I walked down the stairs to the bookstore level and went out the back, as Cassie had suggested. The first thing I saw was Blevins, leaning against his car. “Well, there you are. Cassie said she hadn’t seen you. Imagine that.”
“Just popped in and she said you were looking for me. Not hard to spot a big old police car through the back window. Did you need something?”
“I need you to keep away from potential witnesses, first of all.”
“Witnesses to what?” I asked. “A practical joke that someone played on me? Because that’s all it is, right?”
“We’re going to give it until tomorrow morning. Jeff Martin says she’s taken off without telling anyone before, and I’m less inclined to spook the tourists than you are. That’s actually not why I’m here, though. Two women stopped by the office and claimed that you attacked one of them. Ripped her purse. Said there were witnesses. And you seemed in a pretty combative mood when I saw you over there this morning, so I thought it might merit a little conversation about personal space and disorderly conduct.”
“There were witnesses to her trying to steal Wren’s property, too,” I said. “I’m sure Wren would be delighted to tell you all about it if you’d like to walk over?”
“Who steals from a yard sale?” he asked as he got back into his car.
“That’s an excellent question. Maybe you should ask Ms.
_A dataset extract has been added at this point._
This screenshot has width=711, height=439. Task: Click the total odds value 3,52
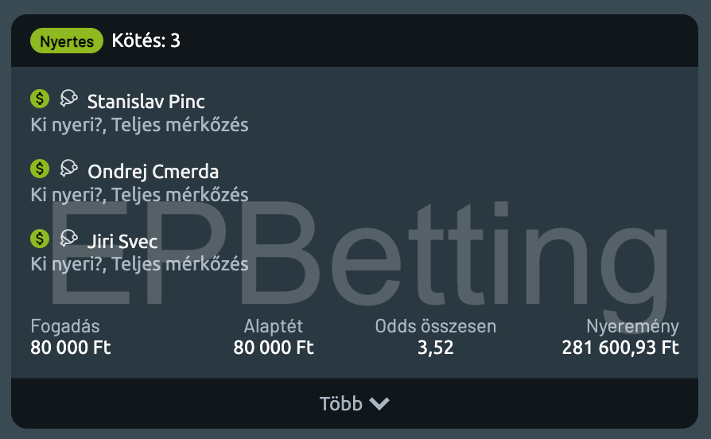coord(435,348)
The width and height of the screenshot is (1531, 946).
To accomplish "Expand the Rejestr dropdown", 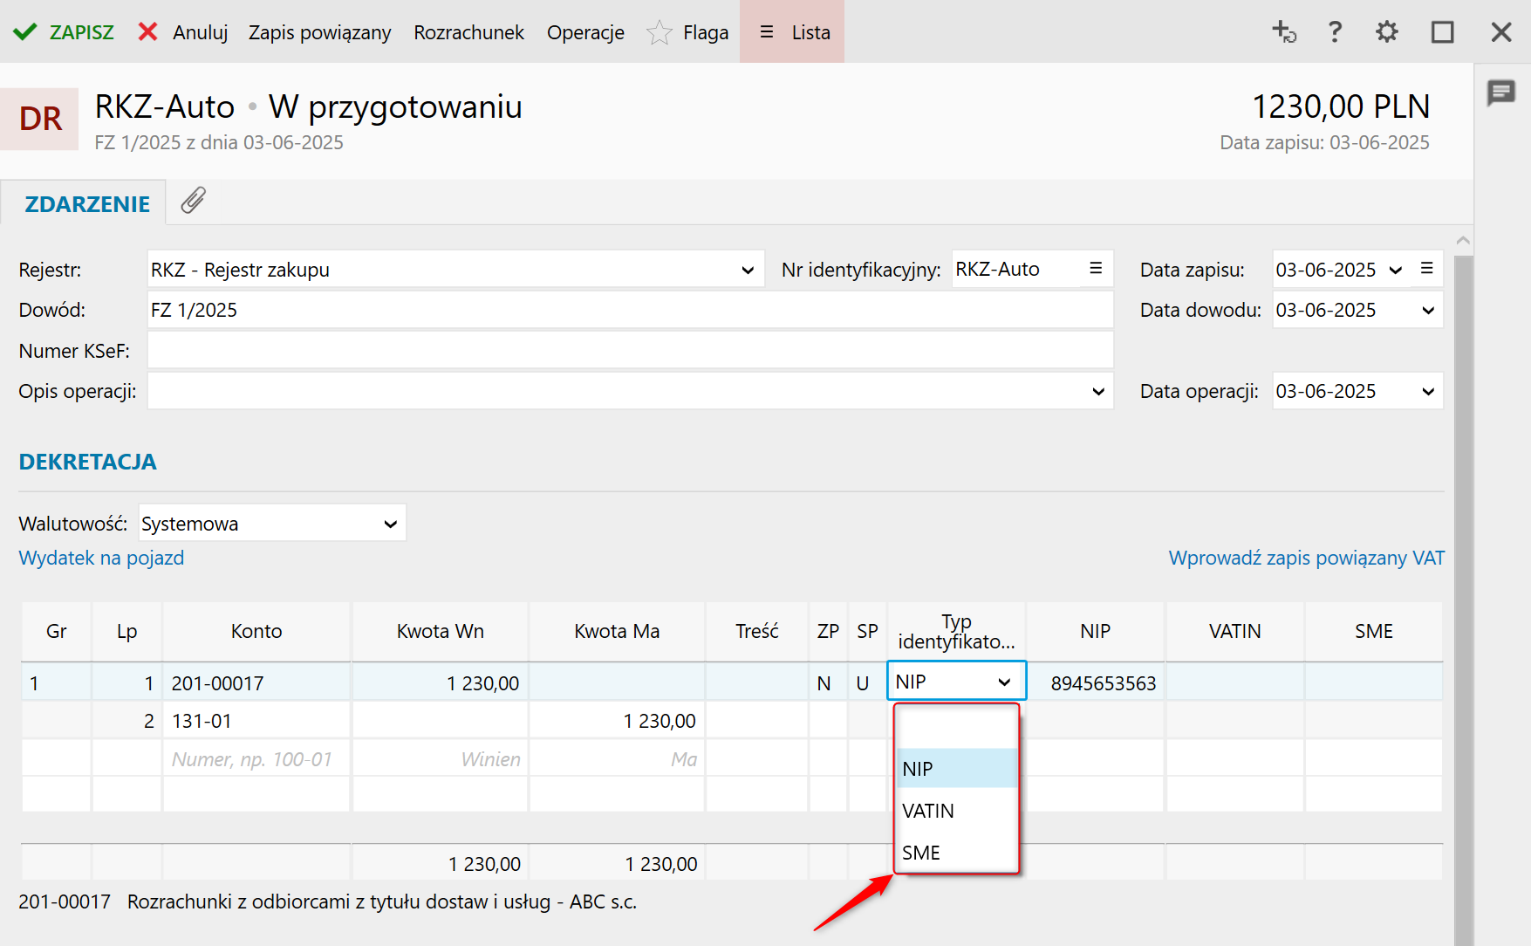I will coord(747,270).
Tucker?”
“Nope,” he said through the open window. “I’ve got better things to do than intervene in cat fights and sort out Ed Shelton’s love life. Just keep away from the woman, Ruth. She’ll be gone in a few days, and you’ll have your man all to yourself again.”
“Thanks for the advice.”
He smirked and began to roll up the window.
“Hey, Blevins? If you’re actually interested in finding out how Tessa died, maybe you should see if there are any prints other than yours and mine on that Pacific Boost can we picked up at the factory last night. And maybe compare it to this one that someone left at Wren’s yard sale this morning.” I reached into my purse to pull out the baggie with the second can and tossed it through the window into his lap.
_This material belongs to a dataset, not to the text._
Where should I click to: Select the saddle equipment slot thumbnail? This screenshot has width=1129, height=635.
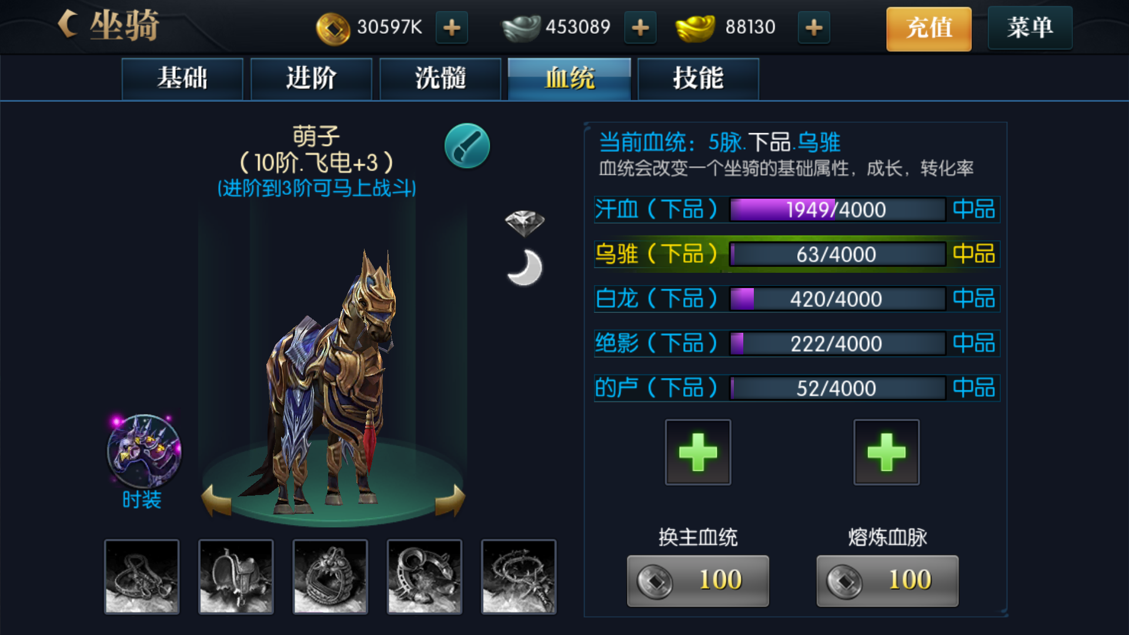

The trademark Blevins smirk was entirely gone when he drove off, kicking up gravel in his wake.
✰ Chapter Twelve ✰
Ed had gotten a late start writing after spending the morning at the sheriff’s office with Kate and Sherry, so he sent me a text saying he’d meet me at the diner at six. His response to my earlier text asking how Kate’s meeting with Blevins had gone had been brief and to the point—I’ll tell you all about it at dinner—but over the past few months, I’d learned not to read anything into a brusque reply if Ed was in the middle of his writing session. I could even sympathize, since I hated interruptions when I was working on a news story.
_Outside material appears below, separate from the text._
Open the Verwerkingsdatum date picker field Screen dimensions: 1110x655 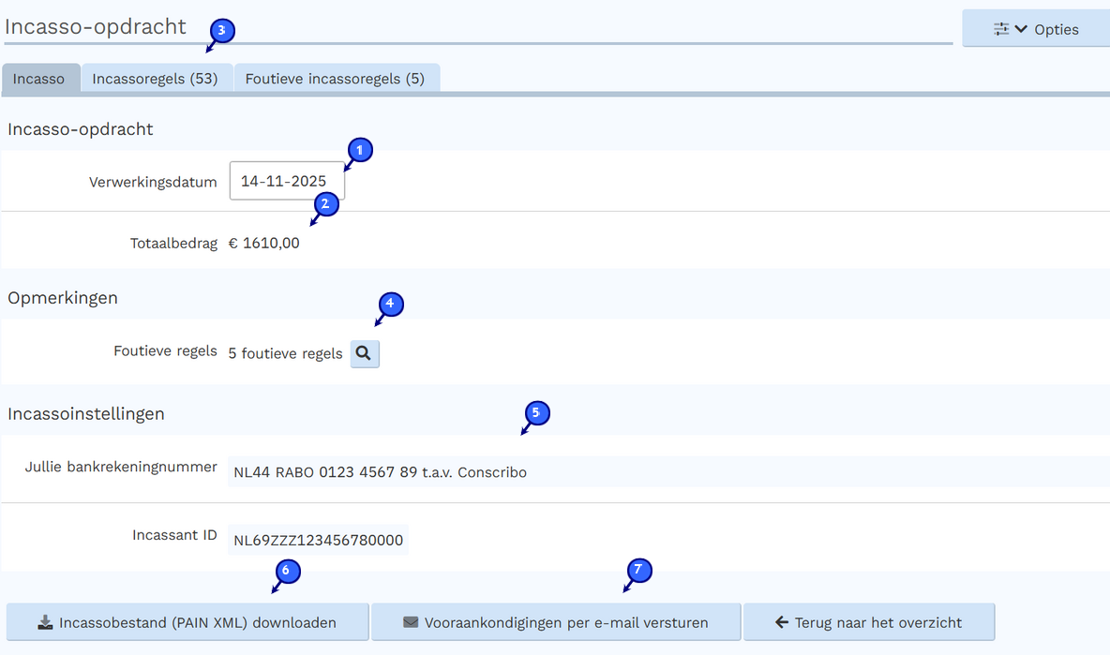pos(287,181)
Most days, Ed stopped by the Star’s office at the end of his walk, sometime between five and five thirty. That was my cue to stop work for the day and discuss what we wanted to do for dinner, unless I was running behind on getting the weekly edition of the paper to the printer, in which case Ed usually grabbed some takeout and brought it back to the office. This was the pattern we’d fallen into naturally a few months back. Most of the time, it was just the two of us, since Dean and Cassie were at The Buzz from the time the store opened until the doors were locked at night. Some nights we cooked together, usually at my place, and others we ate out. During the summer months, we had been enjoying the luxury of having four or five food trucks lining the park at the end of the block. Summer was nearly over, though. A couple of the trucks might stay open at lunchtime or on weekends for a month or so after the tourists left, but once winter set in, our options would pretty much be home cooking or Pat’s Diner.
That said, the diner offered a fairly extensive menu. It wasn’t exactly haute cuisine, but it was filling, featured almost every comfort food you could imagine, and wouldn’t bust the budget. We ate there at least a few times a week and would probably have done so more often if we were still at an age where our arteries could take that sort of punishment.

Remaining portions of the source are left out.